If you think cornbread is just a side dish to be forgotten under a pile of chili or soup, this Savory Vegan Cornbread with Jalapeños and Corn Kernels will change your mind completely. It's bold, fluffy, and layered with flavor thanks to the heat of jalapeños and the natural sweetness of corn. This isn’t your average Southern-style sweet cornbread—it’s got personality, spice, and is 100% plant-based, making it perfect for anyone looking for a satisfying vegan cornbread recipe without eggs or dairy. Whether you're going meatless, dairy-free, or gluten-free, this is the vegan gluten free cornbread recipe you’ve been looking for. And bonus—it doubles as a crowd-pleasing side for your next gluten free dinner.
Savory Vegan Cornbread with Jalapeños and Corn Kernels
Prep Time 15 minutes mins
Cook Time 25 minutes mins
Total Time 40 minutes mins
Course Side Dish
Cuisine American
Servings 9 hearty squares or 12 smaller slices
Mixing bowls One for dry, one for wet ingredients
Whisk and spatula For combining everything smoothly
8x8-inch baking pan For traditional square slices. Alternatively, use a cast iron skillet for a crispy edge.

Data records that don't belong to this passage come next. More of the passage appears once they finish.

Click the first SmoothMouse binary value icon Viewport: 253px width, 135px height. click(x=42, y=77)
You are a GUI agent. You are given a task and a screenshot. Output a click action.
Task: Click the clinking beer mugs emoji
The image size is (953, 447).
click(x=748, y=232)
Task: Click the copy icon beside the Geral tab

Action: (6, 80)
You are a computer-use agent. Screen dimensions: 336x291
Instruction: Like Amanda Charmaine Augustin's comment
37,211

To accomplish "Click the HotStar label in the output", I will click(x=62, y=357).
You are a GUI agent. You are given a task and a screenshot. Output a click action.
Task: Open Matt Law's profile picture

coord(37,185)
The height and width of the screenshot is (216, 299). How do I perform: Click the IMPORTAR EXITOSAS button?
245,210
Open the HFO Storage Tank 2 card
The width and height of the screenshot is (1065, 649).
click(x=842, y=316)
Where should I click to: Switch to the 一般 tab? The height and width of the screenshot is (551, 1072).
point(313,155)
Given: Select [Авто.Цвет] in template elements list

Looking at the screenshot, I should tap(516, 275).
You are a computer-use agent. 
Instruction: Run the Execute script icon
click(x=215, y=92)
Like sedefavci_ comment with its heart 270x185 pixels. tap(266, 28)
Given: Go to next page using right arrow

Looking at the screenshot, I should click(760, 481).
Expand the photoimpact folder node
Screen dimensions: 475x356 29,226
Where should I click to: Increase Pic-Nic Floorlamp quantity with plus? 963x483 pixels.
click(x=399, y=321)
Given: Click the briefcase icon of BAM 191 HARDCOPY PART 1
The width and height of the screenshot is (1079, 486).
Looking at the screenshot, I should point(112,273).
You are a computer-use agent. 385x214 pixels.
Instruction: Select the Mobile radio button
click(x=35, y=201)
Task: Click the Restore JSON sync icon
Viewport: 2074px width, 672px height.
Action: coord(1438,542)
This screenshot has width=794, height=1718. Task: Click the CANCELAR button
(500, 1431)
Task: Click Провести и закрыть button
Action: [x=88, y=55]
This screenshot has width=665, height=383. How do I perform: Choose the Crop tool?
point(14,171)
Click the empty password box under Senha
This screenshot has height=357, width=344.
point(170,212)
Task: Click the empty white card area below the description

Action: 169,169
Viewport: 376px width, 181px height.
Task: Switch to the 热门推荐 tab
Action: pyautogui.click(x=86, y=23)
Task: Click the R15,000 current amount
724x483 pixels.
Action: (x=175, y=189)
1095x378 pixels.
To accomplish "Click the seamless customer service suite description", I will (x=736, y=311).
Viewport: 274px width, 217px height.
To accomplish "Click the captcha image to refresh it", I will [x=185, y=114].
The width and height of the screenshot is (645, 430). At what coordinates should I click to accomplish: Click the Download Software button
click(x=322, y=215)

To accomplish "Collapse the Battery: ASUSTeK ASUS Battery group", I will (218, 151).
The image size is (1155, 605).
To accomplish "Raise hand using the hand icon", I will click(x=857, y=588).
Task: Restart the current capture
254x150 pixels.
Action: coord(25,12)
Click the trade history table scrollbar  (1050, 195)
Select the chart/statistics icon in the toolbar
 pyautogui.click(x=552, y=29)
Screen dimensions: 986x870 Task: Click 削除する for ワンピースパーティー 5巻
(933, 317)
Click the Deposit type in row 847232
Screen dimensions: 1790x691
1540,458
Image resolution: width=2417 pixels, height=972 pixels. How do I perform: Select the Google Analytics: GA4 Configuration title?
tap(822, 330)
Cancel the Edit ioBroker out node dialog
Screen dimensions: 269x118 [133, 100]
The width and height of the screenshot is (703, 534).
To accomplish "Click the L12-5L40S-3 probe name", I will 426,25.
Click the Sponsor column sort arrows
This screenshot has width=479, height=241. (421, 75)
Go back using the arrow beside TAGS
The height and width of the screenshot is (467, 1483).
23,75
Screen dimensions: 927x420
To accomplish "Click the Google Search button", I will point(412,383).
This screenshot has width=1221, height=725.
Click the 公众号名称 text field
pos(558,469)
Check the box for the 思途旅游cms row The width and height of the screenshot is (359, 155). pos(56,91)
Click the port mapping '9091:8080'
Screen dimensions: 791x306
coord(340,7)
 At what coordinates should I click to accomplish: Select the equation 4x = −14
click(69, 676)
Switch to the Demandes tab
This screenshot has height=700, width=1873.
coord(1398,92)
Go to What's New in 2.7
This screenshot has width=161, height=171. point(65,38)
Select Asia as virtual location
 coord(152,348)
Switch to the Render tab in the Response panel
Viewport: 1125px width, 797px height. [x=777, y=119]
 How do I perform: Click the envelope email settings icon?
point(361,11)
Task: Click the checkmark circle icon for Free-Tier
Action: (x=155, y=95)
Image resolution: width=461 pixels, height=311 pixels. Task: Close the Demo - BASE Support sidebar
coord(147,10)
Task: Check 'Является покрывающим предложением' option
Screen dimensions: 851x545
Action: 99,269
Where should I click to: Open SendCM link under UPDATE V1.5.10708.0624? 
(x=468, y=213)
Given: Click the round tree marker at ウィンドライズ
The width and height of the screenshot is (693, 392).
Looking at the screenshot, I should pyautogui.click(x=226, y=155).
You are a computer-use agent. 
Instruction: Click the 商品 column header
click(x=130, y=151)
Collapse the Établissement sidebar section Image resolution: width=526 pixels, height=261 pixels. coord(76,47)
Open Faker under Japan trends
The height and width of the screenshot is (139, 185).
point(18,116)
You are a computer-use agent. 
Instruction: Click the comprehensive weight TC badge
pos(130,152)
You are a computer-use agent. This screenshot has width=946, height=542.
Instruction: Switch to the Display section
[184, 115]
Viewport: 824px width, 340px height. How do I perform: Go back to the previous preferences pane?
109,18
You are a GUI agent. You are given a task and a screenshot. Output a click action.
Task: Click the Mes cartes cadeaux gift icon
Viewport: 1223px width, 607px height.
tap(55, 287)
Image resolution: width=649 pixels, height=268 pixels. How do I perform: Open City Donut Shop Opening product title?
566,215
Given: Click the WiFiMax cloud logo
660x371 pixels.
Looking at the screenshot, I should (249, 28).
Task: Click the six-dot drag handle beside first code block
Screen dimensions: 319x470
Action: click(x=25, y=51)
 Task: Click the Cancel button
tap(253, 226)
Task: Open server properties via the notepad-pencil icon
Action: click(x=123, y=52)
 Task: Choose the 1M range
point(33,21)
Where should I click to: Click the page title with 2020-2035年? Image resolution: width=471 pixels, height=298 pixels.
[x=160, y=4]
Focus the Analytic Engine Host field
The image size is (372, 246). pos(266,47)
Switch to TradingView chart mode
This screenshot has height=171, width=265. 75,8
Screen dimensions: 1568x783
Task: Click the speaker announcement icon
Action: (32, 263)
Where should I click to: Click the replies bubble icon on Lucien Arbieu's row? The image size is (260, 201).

Parchment paper or non-stick spray To keep things mess-free
Cooling rack Ensures the bottom doesn’t get soggy
Dry Ingredients
- 1 cup yellow cornmeal medium grind for best texture
- 3/4 cup gluten-free all-purpose flour Bob’s Red Mill 1-to-1 Baking Flour works well
- 2 teaspoons baking powder aluminum-free
- 1/2 teaspoon baking soda
- 1/2 teaspoon salt
- 1/4 teaspoon ground cumin optional but enhances the savory notes
- Wet Ingredients:
- 1 cup unsweetened almond milk or any other plant milk
- 1 tablespoon apple cider vinegar
- 1/4 cup unsweetened applesauce replaces eggs and adds moisture
- 1/4 cup olive oil or sub with 1/4 cup aquafaba for vegan oil free cornbread
- 1 tablespoon maple syrup optional, just enough to balance the spice—keeps it from being a vegan cornbread no sugar
Mix-ins
- 1/2 cup corn kernels fresh, frozen, or canned and drained
- 1 medium jalapeño finely chopped (seeds removed for less heat)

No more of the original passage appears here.